Someday Productions LLC and Pillow Talking are pleased to present the following review of RAGS: AN AMERICAN MUSICAL at Goodspeed Musicals
Through December 10th
My father, who had been a horse trader in Russia, got himself a horse and a small wagon, and became a ragman, buying old rags, pieces of metal, and junk for pennies, nickels, and dimes …. Even on Eagle Street, in the poorest section of town, where all the families were struggling, the ragman was on the lowest rung on the ladder. And I was the ragman’s son. — from the book, The Ragman’s Son
Rag: a piece of old cloth, especially one torn from a larger piece, used typically for cleaning things. – Merriam Webster
Goodspeed Musicals’ retooled, revamped, reworked version of the almost-forgotten Joe Stein’s Rags, is a powerful, thought provoking, and utterly inspiring piece of theatre. The period of time when America was known as the “melting pot,” circa 1910-1911, is brilliantly resurrected via video projection of period stills depicting immigrants and their immigration to the United States; authentic set pieces and backdrops that conjure the stark images of the tenements on the Lower East Side that existed at that time; a cast to die for; a dynamic musical score; and, of course, masterful direction.

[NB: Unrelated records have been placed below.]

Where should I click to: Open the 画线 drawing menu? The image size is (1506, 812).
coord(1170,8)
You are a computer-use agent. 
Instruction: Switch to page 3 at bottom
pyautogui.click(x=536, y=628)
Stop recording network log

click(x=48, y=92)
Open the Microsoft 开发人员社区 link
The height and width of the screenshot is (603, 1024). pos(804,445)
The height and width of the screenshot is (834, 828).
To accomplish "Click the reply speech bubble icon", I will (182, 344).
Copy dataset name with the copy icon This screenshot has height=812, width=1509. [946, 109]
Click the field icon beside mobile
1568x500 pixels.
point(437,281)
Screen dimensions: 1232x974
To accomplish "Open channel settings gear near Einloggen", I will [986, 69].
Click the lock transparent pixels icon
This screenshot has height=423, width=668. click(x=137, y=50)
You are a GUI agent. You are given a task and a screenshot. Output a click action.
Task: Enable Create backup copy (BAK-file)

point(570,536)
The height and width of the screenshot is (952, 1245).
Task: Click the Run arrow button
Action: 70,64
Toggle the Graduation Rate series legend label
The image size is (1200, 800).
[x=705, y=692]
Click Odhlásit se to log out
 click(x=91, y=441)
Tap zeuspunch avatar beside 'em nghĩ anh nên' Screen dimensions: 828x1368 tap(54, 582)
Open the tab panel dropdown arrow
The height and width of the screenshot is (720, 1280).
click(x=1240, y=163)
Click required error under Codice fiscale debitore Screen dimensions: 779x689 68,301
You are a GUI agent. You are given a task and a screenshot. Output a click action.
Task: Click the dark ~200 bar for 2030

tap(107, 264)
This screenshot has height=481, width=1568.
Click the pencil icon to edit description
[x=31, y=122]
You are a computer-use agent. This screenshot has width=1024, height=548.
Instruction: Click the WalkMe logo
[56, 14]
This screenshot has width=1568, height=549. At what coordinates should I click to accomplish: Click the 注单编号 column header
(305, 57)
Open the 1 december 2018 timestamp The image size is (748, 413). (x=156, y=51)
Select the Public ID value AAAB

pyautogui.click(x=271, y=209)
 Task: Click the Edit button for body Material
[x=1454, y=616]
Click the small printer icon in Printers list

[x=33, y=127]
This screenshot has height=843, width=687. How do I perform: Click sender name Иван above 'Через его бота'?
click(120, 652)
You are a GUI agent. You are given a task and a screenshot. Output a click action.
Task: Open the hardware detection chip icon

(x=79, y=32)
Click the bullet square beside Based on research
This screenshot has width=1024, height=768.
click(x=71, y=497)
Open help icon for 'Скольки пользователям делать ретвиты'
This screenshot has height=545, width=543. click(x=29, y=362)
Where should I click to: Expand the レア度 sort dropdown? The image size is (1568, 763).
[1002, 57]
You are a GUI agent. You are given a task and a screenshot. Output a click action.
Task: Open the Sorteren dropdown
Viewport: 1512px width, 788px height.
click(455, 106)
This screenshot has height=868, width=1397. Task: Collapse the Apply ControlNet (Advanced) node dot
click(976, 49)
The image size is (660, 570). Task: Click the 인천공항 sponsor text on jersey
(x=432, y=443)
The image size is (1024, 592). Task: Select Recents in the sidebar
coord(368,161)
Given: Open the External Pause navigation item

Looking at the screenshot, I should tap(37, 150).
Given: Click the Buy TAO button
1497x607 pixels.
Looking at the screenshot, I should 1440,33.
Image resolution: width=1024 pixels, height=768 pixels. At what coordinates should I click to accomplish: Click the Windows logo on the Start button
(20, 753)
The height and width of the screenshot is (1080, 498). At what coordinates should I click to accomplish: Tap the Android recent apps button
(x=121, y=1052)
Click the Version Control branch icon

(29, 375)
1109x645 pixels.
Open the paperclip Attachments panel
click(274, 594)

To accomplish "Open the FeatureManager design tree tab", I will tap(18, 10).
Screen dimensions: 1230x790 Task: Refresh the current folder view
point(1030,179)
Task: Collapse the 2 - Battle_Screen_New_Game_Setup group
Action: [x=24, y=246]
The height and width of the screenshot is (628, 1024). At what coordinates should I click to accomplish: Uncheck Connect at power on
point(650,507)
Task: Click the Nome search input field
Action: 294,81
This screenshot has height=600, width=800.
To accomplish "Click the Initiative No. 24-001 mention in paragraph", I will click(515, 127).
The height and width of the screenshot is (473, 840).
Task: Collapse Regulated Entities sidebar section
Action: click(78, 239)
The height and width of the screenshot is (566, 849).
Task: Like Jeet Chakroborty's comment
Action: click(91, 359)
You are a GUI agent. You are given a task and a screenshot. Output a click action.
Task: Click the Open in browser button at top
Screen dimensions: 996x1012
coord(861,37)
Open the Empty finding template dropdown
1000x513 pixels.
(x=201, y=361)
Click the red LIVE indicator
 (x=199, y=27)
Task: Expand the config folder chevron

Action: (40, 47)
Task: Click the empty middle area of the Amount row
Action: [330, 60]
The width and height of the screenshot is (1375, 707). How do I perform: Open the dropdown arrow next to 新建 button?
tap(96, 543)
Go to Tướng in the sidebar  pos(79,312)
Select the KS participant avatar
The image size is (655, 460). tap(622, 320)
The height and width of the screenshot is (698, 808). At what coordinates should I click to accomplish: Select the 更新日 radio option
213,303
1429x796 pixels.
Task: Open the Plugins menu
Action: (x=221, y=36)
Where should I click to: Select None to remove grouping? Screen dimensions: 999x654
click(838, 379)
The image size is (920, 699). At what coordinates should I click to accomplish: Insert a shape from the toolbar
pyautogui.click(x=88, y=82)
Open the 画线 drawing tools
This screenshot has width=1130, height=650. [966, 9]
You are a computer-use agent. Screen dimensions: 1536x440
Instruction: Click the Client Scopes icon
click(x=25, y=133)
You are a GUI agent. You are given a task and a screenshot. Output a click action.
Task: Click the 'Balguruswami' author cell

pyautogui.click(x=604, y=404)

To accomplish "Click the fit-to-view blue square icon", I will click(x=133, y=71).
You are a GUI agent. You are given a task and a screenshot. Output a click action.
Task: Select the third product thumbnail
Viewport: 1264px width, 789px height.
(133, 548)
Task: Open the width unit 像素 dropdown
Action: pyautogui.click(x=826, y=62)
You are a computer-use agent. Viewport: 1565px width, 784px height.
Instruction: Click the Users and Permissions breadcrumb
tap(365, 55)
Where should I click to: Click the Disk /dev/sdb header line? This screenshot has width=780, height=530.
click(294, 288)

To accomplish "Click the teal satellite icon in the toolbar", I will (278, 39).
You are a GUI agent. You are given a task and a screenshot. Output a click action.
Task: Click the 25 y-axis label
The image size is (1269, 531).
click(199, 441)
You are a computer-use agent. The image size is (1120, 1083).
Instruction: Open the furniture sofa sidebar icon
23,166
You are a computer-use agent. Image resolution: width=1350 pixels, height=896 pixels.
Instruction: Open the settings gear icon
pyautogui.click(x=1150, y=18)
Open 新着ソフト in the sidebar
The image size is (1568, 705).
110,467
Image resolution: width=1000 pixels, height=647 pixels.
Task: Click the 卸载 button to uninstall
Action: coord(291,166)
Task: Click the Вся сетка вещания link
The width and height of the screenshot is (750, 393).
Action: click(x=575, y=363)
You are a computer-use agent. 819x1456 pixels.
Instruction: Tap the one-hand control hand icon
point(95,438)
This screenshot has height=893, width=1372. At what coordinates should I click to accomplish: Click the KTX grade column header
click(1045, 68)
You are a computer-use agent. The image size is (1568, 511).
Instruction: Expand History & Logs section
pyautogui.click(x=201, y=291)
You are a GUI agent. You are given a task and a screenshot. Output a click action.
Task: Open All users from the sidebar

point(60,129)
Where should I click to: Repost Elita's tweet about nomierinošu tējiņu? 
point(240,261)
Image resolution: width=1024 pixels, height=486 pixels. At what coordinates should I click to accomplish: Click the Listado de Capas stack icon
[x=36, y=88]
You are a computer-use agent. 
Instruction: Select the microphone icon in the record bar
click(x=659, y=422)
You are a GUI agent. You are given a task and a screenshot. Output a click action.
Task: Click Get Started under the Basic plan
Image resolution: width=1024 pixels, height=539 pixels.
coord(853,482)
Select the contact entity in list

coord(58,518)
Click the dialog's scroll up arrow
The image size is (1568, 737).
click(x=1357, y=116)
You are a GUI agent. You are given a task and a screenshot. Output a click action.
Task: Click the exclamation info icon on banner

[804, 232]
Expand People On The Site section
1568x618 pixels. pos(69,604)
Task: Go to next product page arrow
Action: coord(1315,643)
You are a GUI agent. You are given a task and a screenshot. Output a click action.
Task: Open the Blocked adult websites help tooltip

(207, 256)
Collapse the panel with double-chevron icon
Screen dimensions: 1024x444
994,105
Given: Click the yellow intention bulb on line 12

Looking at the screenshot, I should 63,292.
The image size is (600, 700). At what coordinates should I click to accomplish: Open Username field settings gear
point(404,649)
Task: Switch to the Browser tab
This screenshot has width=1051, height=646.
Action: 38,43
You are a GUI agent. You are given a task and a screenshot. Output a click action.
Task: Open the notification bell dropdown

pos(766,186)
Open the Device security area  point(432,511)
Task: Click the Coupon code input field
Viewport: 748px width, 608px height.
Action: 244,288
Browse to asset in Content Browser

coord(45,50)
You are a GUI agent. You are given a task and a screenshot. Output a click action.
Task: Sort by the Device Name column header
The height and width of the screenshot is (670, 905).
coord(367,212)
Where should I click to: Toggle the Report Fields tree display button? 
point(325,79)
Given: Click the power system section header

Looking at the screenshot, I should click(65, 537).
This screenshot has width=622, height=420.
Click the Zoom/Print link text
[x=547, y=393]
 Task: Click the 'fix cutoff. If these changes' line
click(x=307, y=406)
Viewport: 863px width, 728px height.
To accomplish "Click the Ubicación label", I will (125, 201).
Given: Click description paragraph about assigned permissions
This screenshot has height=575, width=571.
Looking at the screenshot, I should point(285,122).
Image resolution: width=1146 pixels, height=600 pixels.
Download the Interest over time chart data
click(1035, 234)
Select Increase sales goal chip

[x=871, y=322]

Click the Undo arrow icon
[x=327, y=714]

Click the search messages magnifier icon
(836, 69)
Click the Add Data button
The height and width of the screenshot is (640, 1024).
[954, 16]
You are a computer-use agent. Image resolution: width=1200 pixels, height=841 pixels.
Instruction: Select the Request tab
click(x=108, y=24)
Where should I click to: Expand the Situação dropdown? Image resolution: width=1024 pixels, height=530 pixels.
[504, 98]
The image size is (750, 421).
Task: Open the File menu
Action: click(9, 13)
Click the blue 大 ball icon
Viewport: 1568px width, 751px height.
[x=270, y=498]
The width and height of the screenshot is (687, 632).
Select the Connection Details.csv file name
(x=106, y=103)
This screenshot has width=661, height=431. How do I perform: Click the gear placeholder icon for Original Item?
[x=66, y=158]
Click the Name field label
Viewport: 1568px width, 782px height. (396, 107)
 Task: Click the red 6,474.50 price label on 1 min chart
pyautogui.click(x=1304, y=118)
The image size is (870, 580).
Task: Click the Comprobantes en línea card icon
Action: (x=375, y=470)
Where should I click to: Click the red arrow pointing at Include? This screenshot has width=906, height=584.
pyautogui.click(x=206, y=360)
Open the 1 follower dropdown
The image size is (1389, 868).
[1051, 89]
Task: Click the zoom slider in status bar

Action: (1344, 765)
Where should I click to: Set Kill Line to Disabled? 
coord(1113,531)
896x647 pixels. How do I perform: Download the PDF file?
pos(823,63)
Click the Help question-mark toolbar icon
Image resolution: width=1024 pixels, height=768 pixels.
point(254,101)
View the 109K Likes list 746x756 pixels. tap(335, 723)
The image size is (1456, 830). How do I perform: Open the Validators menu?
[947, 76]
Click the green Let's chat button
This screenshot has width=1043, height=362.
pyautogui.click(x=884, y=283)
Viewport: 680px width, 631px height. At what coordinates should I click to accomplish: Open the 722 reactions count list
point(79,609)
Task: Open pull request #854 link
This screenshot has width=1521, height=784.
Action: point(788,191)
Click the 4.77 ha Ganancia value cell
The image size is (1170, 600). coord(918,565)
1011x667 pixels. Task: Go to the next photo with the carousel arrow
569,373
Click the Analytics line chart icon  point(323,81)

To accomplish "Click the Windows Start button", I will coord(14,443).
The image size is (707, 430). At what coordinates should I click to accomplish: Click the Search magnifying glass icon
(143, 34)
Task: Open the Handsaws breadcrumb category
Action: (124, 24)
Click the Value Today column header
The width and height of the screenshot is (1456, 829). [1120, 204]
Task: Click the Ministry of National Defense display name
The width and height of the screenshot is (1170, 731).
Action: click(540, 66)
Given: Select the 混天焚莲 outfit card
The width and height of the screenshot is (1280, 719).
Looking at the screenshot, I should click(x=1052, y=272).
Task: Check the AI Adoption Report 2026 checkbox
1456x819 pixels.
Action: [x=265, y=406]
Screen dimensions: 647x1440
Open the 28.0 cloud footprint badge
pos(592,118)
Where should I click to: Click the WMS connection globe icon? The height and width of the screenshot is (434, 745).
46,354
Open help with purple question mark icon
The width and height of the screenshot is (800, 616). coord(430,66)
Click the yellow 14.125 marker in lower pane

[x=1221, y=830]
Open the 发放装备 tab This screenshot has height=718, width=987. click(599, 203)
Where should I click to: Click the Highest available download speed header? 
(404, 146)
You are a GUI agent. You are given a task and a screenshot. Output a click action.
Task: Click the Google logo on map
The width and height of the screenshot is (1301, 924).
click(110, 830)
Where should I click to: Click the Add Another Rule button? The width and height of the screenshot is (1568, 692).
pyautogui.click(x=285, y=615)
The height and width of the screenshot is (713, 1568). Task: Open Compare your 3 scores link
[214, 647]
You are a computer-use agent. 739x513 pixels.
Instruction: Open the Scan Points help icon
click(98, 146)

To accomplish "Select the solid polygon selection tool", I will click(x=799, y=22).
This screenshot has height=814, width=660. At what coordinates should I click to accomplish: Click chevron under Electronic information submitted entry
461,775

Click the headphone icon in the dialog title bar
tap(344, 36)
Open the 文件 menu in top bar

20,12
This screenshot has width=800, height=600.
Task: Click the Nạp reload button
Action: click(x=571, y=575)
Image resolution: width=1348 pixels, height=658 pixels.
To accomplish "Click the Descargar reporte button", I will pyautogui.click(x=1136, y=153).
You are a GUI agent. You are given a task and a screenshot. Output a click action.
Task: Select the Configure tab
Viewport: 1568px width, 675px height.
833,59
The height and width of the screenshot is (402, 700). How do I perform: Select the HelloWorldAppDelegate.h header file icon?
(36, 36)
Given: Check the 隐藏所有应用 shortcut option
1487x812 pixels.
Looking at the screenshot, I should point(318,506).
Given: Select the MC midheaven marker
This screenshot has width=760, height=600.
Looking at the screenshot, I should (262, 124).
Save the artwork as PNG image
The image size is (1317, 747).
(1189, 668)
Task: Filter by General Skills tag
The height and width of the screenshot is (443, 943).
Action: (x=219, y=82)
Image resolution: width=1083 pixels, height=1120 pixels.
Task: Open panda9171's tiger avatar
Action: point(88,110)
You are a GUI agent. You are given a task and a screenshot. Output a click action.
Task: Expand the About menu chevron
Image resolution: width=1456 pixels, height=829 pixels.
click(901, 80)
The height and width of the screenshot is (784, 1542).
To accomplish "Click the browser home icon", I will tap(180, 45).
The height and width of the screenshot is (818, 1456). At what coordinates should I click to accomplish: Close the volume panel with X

The new adaptation is riveting because it is the story of US (double entendre intended). It is probably more relevant to the issues we are facing with respect to immigration today than when it was written originally. Legendary playwright Joe Stein, who wrote the books for Fiddler on the Roof and Zorba the Greek, originally penned Rags for the cinema, but decided it was destined for the stage after he finished it. According to David Thomas, who rewrote and reworked Mr. Stein’s original book, the original version “was a stormy process that ran aground on the shoals of Broadway.” While I did not read or see the original version, I got the feeling from my research that the play had an epic sweep to it that probably would have been received better as a film than a stage play (and I daresay Mr. Stein’s original gut instinct was correct). Like the reworking of Broadway’s Titanic to scale it back and make it more accessible to smaller venues, David Thompson undertook the Herculean task of readapting the original book. Hercules, himself, would have been proud of the finished product. As Mr. Thompson set out to do, he captured as he calls it, “the original idea that sparked Joe’s imagination” by delving into the core motif – the struggle of cultural assimilation – what do you leave behind, what do you take with you, and what do you adopt? To say that Mr. Wilson scaled back Joe Stein’s original vision would not be accurate. Similarly, to say that he took the characters in Fiddler and transplanted them in early New York also would be incorrect and somewhat trite even though similarities and comparisons can be made about the two plays. In reality, Mr. Thompson’s vision is not just a reworking, but a nuanced and layered new play that Joe Stein himself would be ecstatic over.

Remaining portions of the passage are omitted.